DevDev runs agent-driven processes against your real filesystem under your user account. It does not claim to be a sandbox. Virtual workspaces are a convenience — a friendly path for tools that expect a real directory — not a containment boundary.

If you're evaluating DevDev for security-sensitive work: today, processes launched through Workspace::exec can read and write host files outside the mount if they want to, use your network, and execute as your user. Real containment (Linux namespaces + seccomp, Windows job objects) is on the roadmap, not shipped.

Please do not open a public GitHub issue for security reports.

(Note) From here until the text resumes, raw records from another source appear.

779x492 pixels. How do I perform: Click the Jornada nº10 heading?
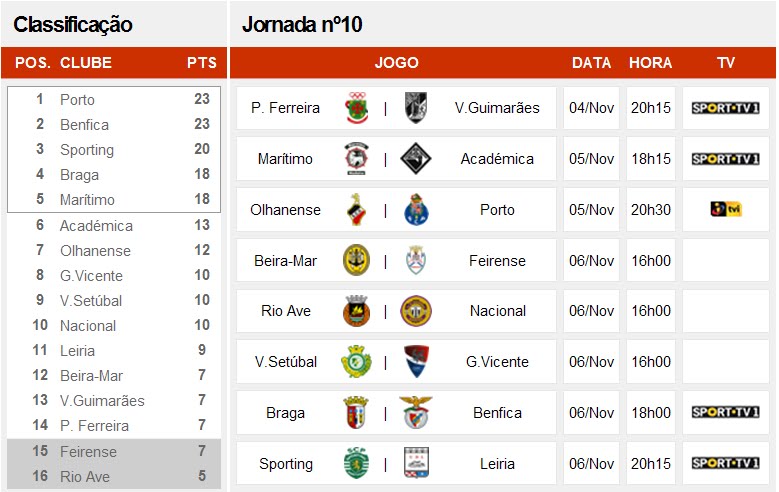302,24
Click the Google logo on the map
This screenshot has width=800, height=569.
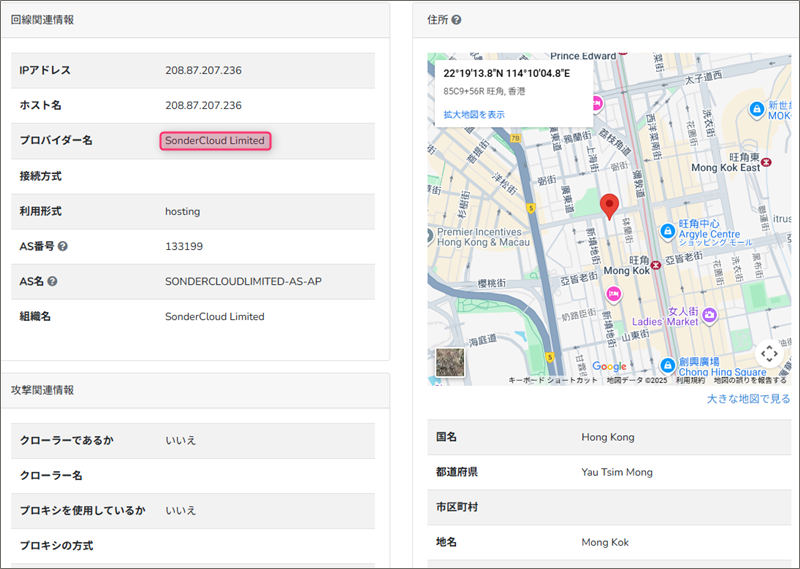(x=609, y=367)
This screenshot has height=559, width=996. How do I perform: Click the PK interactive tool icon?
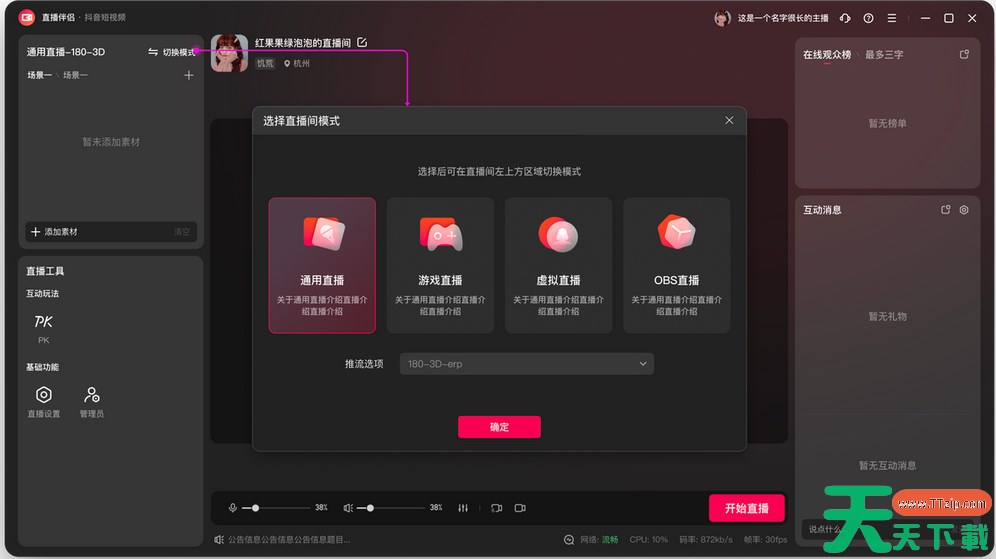click(43, 323)
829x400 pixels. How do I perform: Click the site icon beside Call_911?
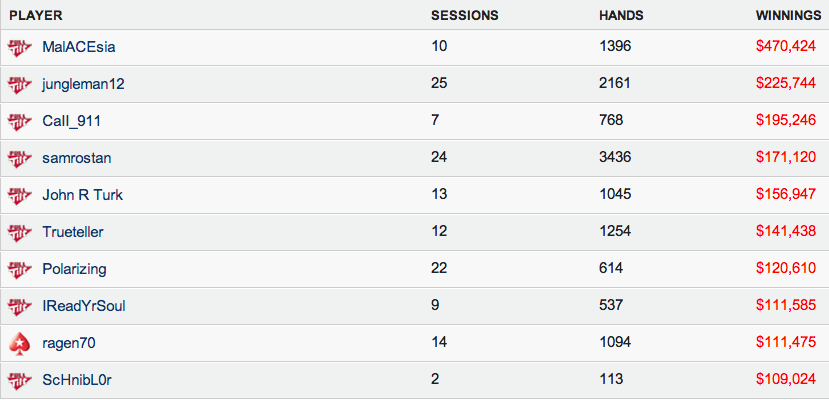(20, 122)
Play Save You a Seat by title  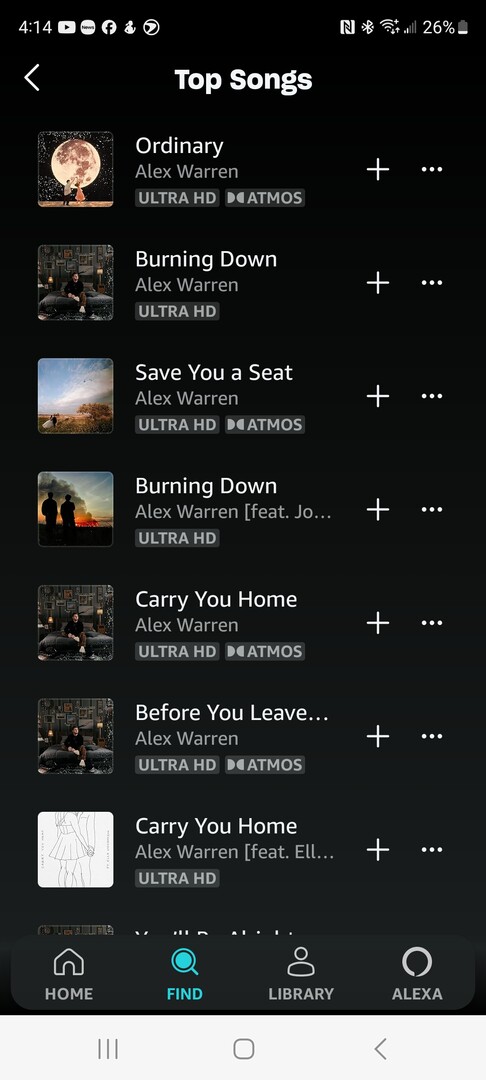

Instead, use GitHub's private vulnerability reporting:

https://github.com/goldenwitch/devdev/security/advisories/new

Include:

• The affected version or commit SHA.
• A reproducer or minimal proof-of-concept.
• Your assessment of impact.

We'll acknowledge within a week, keep you posted on remediation, and credit you in the fix announcement unless you prefer otherwise.

In scope:

• A path escape from the virtual workspace that is unintended by the current design (i.e., not the exec subprocess behavior we already disclose).
• A remote-triggerable code path (IPC, MCP server) that executes arbitrary commands.
• Credential leakage: DevDev reading, logging, or transmitting GH_TOKEN / gh-CLI credentials beyond their intended use.

Out of scope (but still welcome as regular issues):

• Anything covered by the non-containment disclosure above.
• Dependencies' vulnerabilities where DevDev is not actually exposed.
• Missing hardening on features that are explicitly "roadmap / aspirational".